А тем временем двенадцать головорезов устроили во дворе настоящую джигитовку — пыль клубилась из-под копыт и поднималась до окон третьего этажа.

— Она старая дева? — поинтересовался Алхас.

— Не знаю, — сказал я. — Но она очень и очень мила.

— Ты думаешь? — Алхас снова выглянул во двор. — Настоящие бандиты, — шепнул он мне.

— Иметь таких родственников — одно удовольствие, — сказал я.

— Пожалуй, ты прав. — Алхас расправил плечи и громогласно объявил: — Через месяц свадьба!

Старики словно не расслышали.

— Через месяц, — повторил Алхас.

Тогда один из стариков соизволил сообщить нечто очень важное, имеющее отношение к Алхасу:

— Котлы кипят с утра, все родственники ее уже оповещены.

Вдруг во дворе согласно заржали кони. И, как по уговору, ударили копытами землю.

Старик сказал:

— Мы жнаем: ты далеко не миллионер. Жачем откладывать швадьбу, на которую уже ижрашходовали не один рубль?

— И то правда, — вдруг обрадовался Алхас. — В полночь увезу ее.

Я проводил стариков за порог и уточнил адрес, куда следует прибыть жениху на собственную свадьбу.

Когда я вернулся в комнату, Алхас сладко спал. Мне почудилось, что он спит и улыбается во сне. «Он прав, — подумал я, — перед свадьбой полезно прийти в себя от вчерашнего».

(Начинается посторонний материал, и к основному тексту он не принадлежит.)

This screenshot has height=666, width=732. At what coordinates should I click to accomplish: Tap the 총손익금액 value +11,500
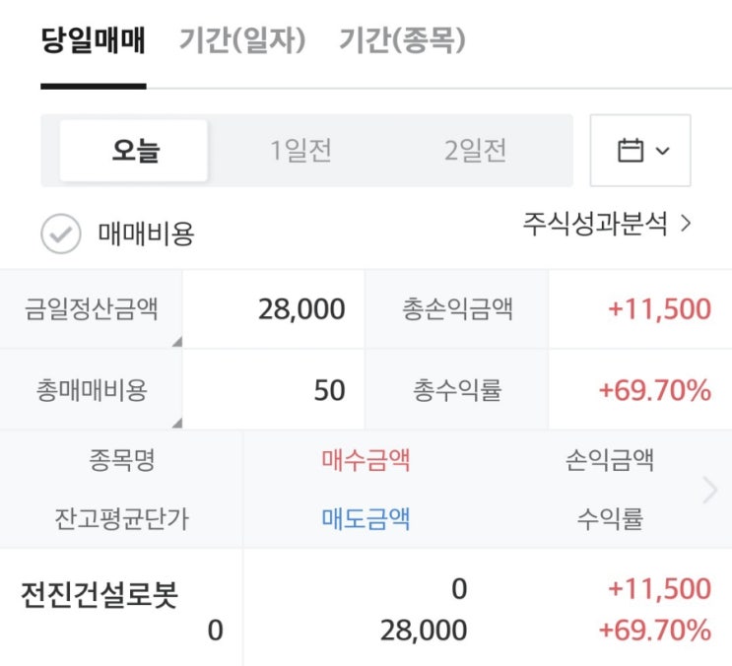pos(658,309)
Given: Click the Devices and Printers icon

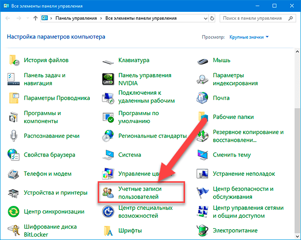Looking at the screenshot, I should tap(14, 193).
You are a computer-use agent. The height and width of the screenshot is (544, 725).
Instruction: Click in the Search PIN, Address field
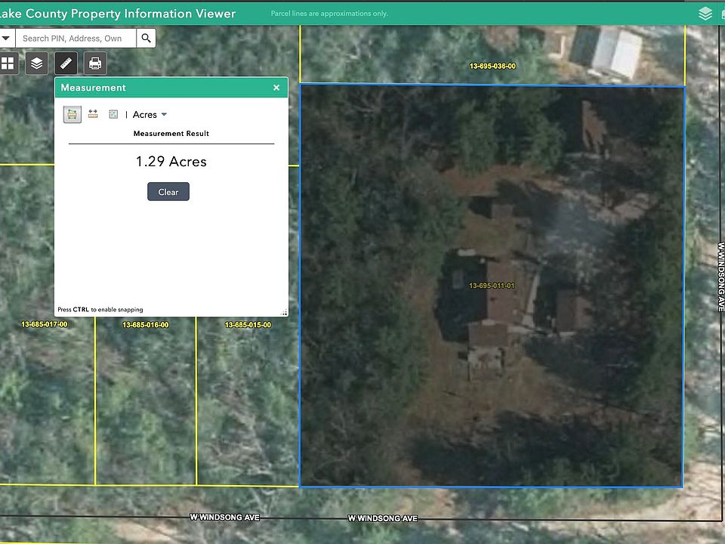point(76,39)
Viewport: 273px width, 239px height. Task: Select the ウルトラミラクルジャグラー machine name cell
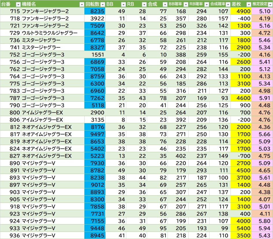50,33
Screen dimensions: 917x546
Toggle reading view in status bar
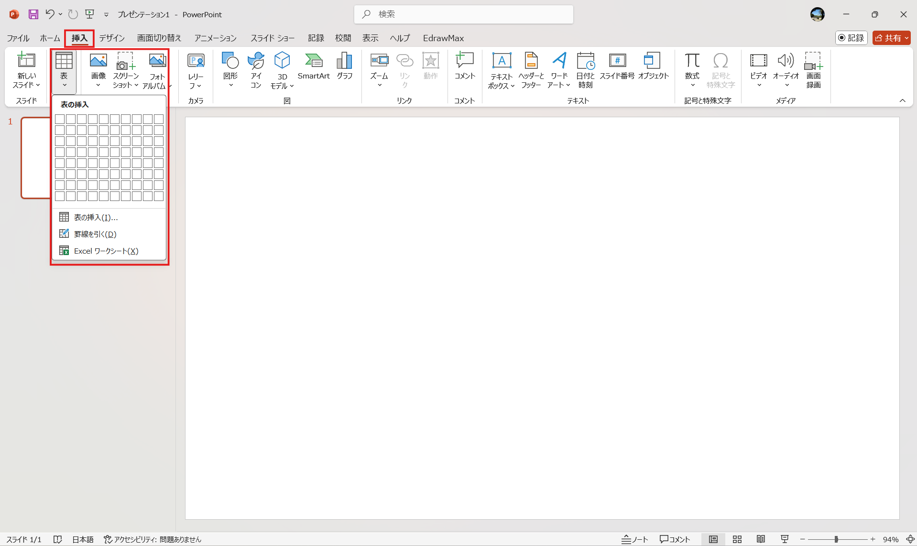pos(761,539)
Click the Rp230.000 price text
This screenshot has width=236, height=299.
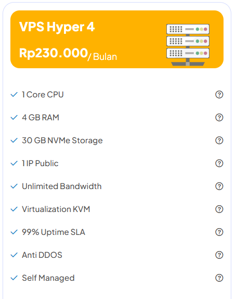54,53
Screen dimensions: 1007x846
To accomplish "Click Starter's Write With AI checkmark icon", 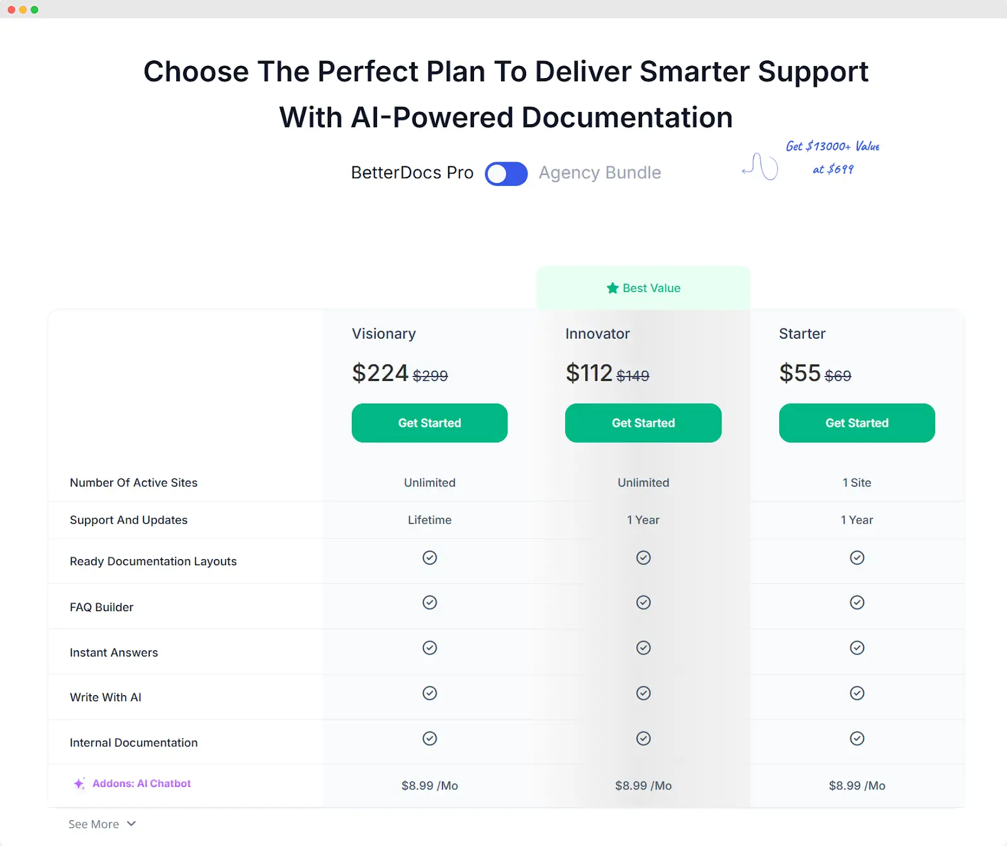I will (857, 693).
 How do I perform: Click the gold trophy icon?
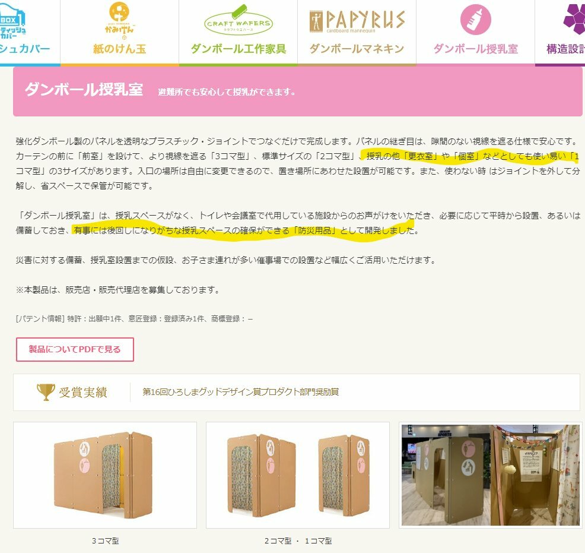(46, 392)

А я не имел права на отдых, ибо уже числился в его дружках. Он свое дело сделал, и все хлопоты ложились теперь на мои плечи. Мне срочно пришлось менять свои планы из-за этого идиотского декольте!

 

СМЕРТЬ СВЯТОГО СИМОНА КАНАНИТА

1

Случилось это в сороковой год от рождества Христова в местечке, именуемом Псырцха, на земле диких абасгов.

Святой апостол Симон Кананит обошел много земель от северных пределов Египта до самых Кавказских гор. Неся благую весть, он вступил на землю колхов и, пренебрегая крайней усталостью, двинулся дальше.

Он шел, как простой странник, питаясь корнями диких кустарников, утоляя жажду у лесных родников. Борода ею спуталась, пожелтела от пыли, ноги покрылись язвами, грубая власяница сопрела от пота. Влекомый несокрушимой верой в учение Христово, апостол достиг Абасгии *.

Силы покидали его. И все-таки он шел вперед. День проводил в пути, а ночь – в горячих молитвах. Абасги, одетые в яркие одежды, приветливо встречали святого старца, кормили диким медом и кислым молоком. Апостол подолгу разговаривал с ними, пытаясь обратить их к великой вере Христовой. Он терпеливо благовествовал, и слово богово, казалось, с трудом проникало в их грубые души, ибо абасги отвечали так:

– Добрый странник, ты гость наш, и двери наших хижин открыты для тебя. Что же до твоих слов, смысл которых едва постигается нами, мы подумаем о них после. После того, как ты побываешь в Псырцхе и наши вожди убедятся в истинности твоих речей.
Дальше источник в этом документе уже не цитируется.